=== Data shown ===

....

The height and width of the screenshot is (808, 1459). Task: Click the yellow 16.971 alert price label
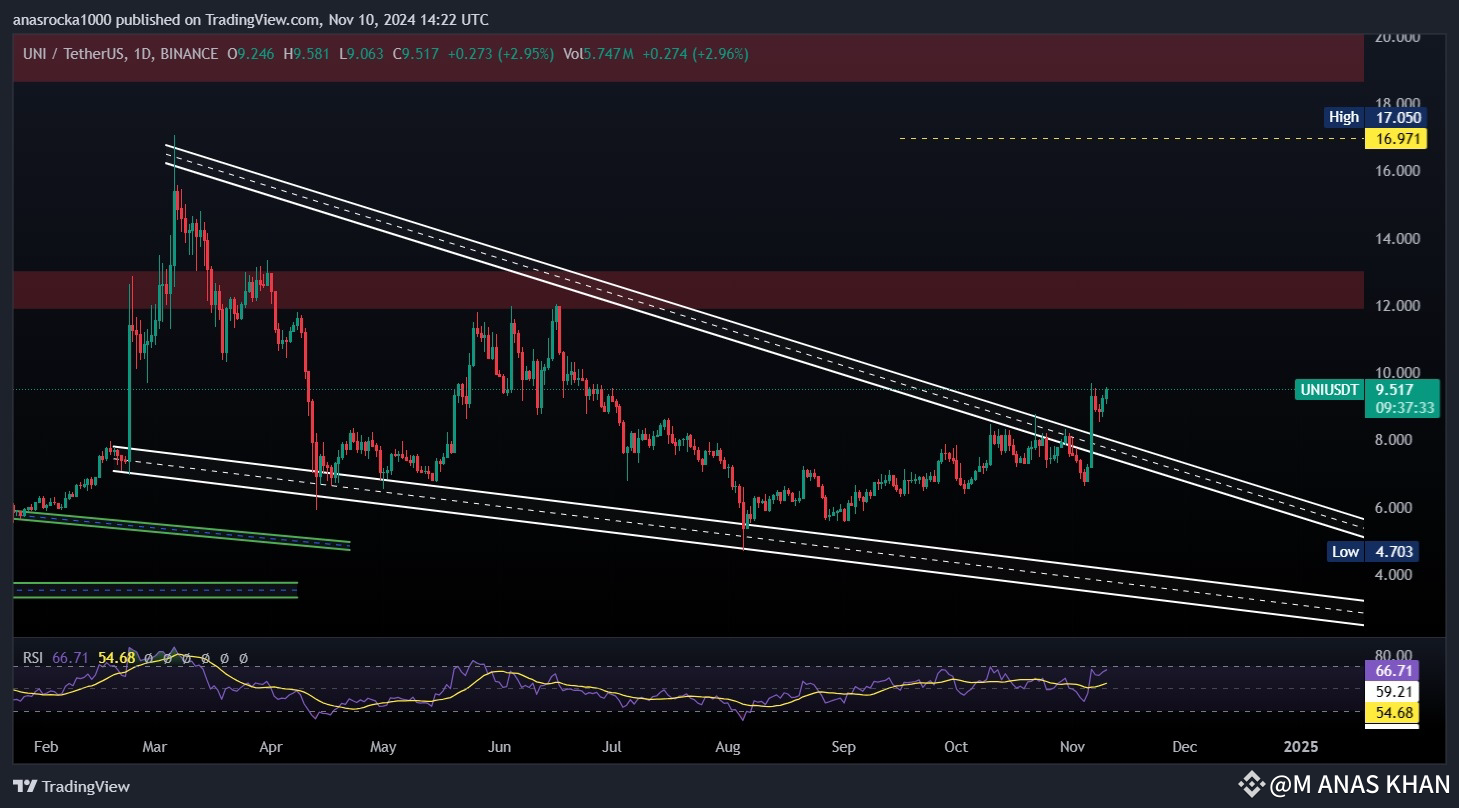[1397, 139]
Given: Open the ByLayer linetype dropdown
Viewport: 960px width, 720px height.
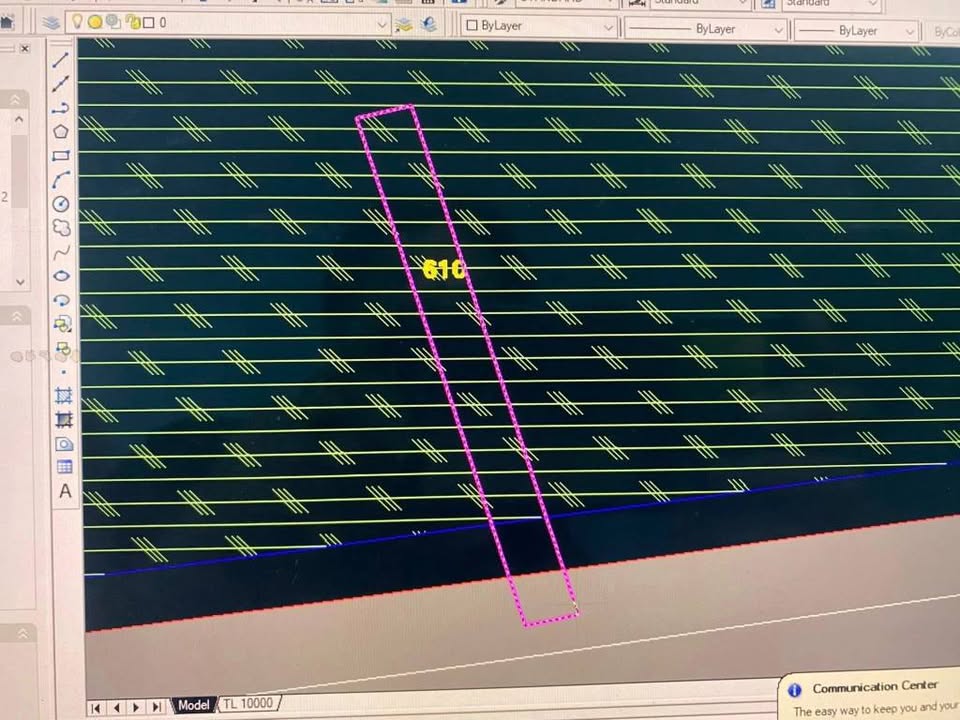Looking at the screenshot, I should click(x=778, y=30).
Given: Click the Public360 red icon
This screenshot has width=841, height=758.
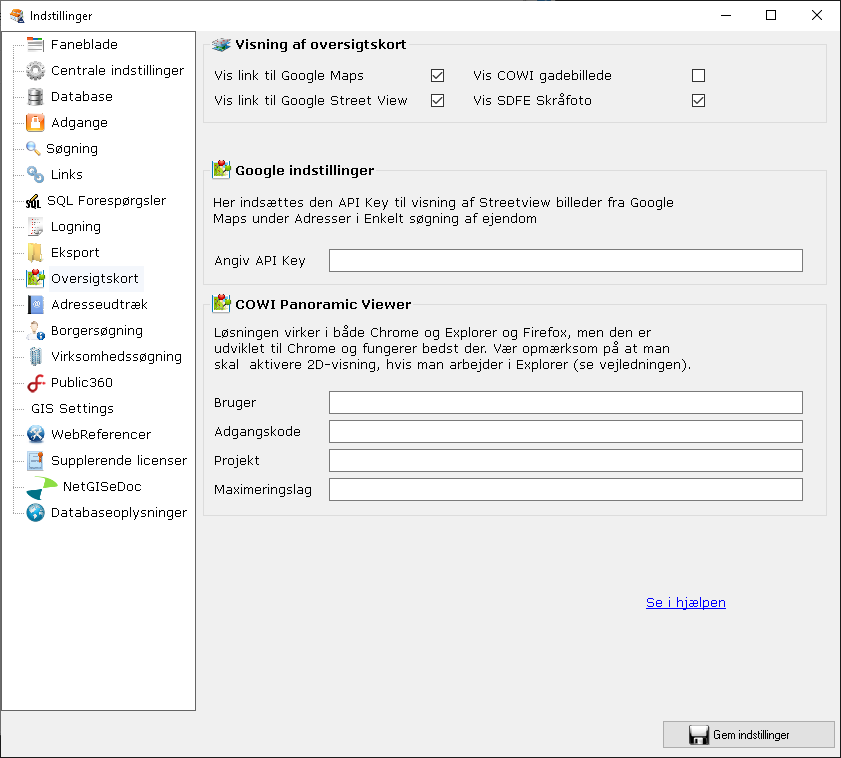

....

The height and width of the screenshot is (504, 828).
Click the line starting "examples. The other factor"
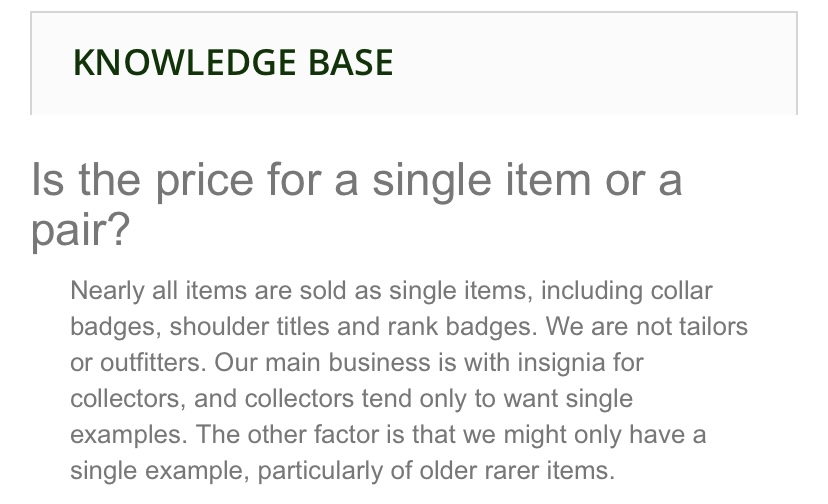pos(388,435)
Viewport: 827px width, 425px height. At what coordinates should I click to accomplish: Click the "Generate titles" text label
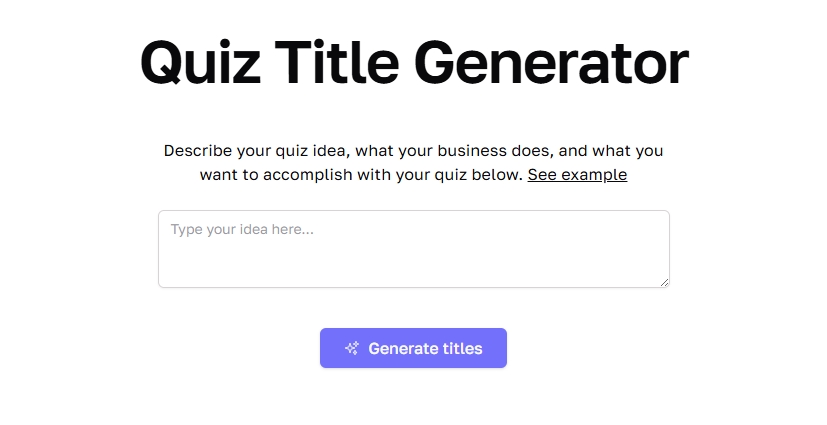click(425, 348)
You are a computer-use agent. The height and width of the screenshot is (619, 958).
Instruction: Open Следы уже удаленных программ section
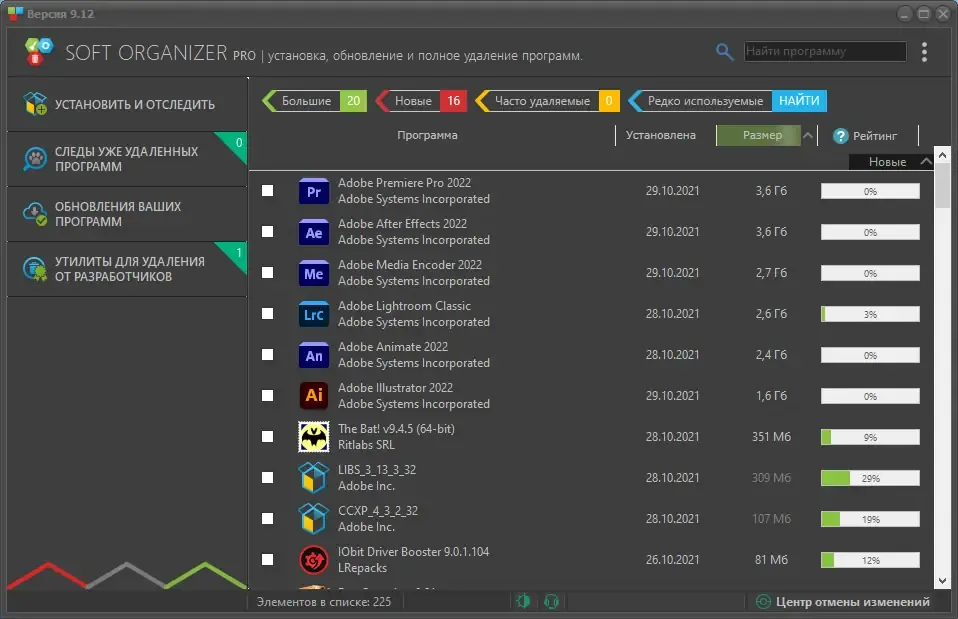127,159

....

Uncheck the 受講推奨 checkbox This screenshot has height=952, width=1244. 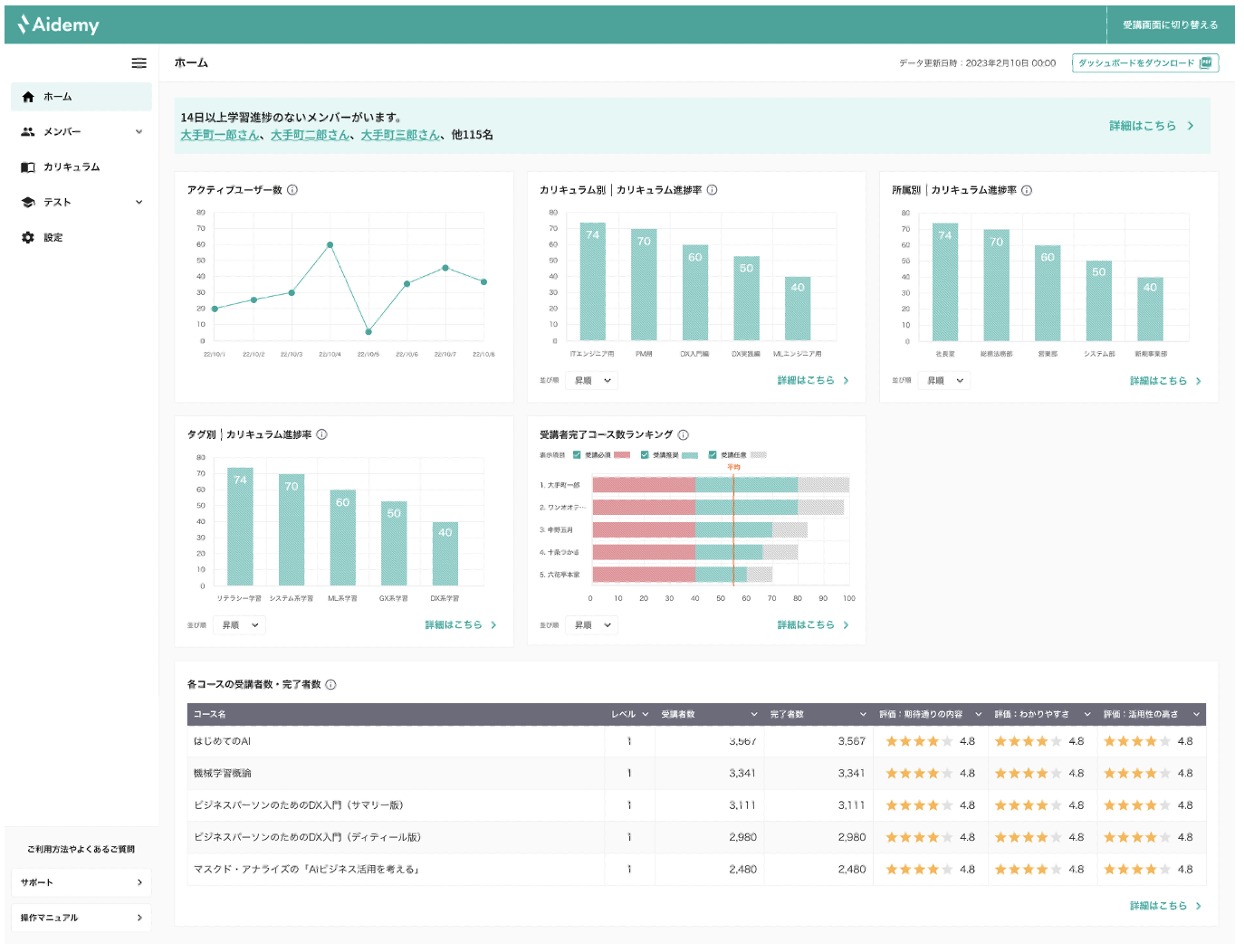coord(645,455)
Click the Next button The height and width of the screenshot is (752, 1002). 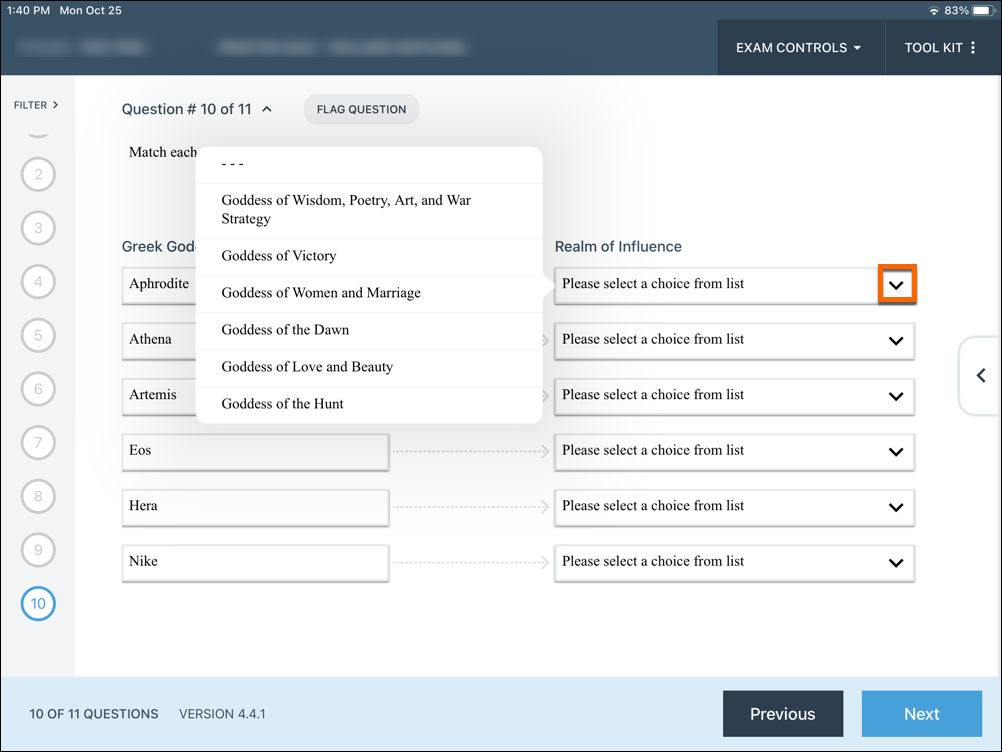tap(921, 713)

....

=== Instructions for the task ===
With the pictures omitted, copy exactly the lines of the listing above starting at the line containing "The height and width of the screenshot is (808, 1459)." and ending at the line containing "This screenshot has width=841, height=758.", both included.

=== Response box ===
The height and width of the screenshot is (808, 1459). Task: Click the yellow 16.971 alert price label
[1397, 139]
Given: Open the ByLayer linetype dropdown
Viewport: 960px width, 720px height.
Looking at the screenshot, I should click(x=778, y=30).
Given: Click the Public360 red icon
This screenshot has width=841, height=758.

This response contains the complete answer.